## EXERCISE PROMPT
Starting at the line that contains "Where should I click to: Click the New", write out every line through the last one in the records below, word for word. Leave out any pictures.

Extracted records
• • •
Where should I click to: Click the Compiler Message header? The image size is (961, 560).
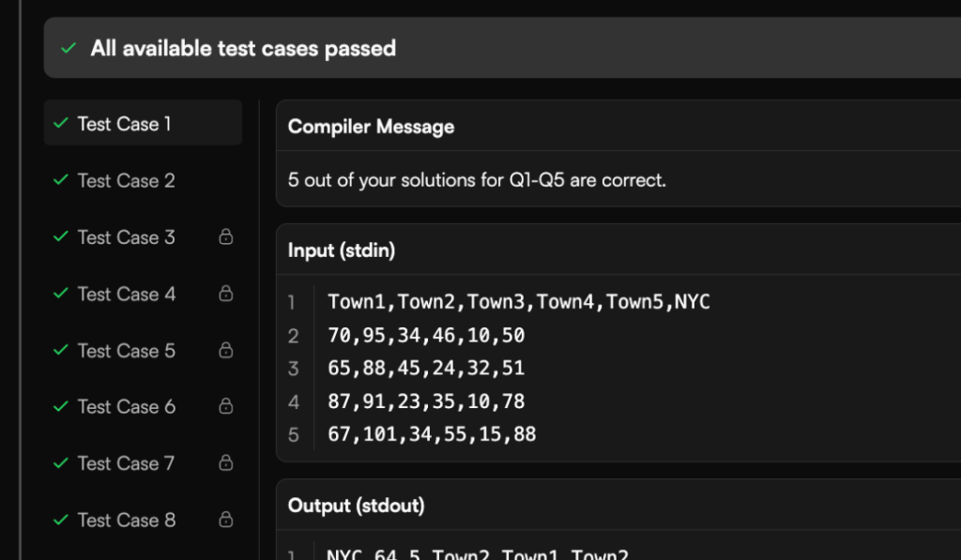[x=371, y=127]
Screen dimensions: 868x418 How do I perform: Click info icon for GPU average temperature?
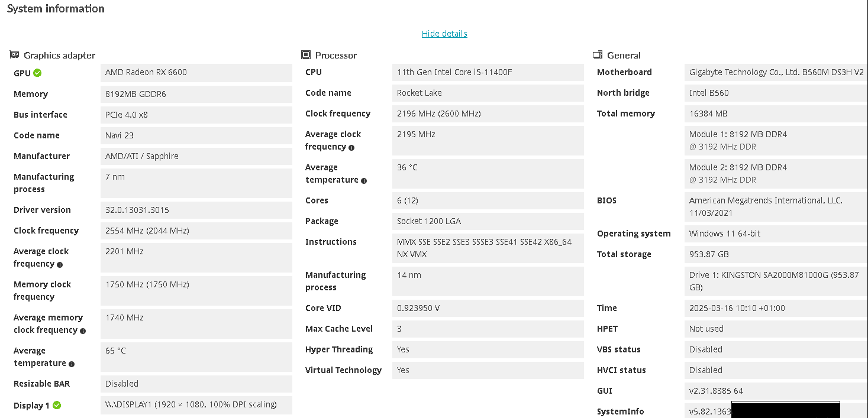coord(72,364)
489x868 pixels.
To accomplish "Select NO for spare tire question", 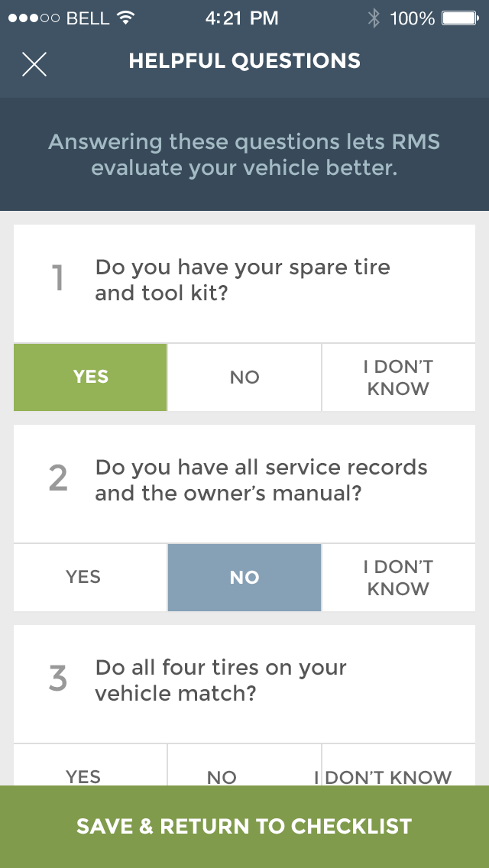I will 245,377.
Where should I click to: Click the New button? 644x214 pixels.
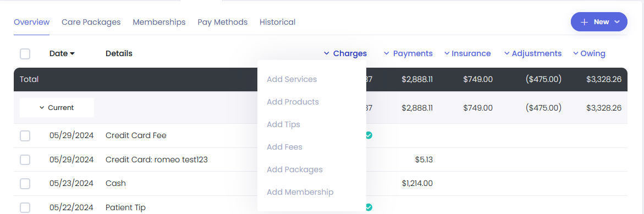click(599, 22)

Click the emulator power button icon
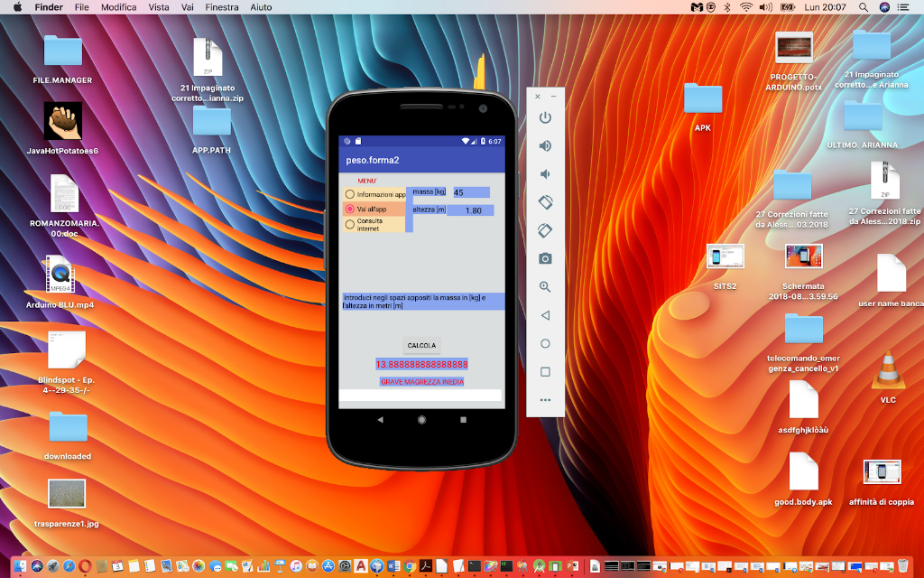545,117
• • •
## RESULT OF THE EXERCISE
Where should I click to: Click the New button? 644x214 pixels.
click(599, 22)

Click the emulator power button icon
545,117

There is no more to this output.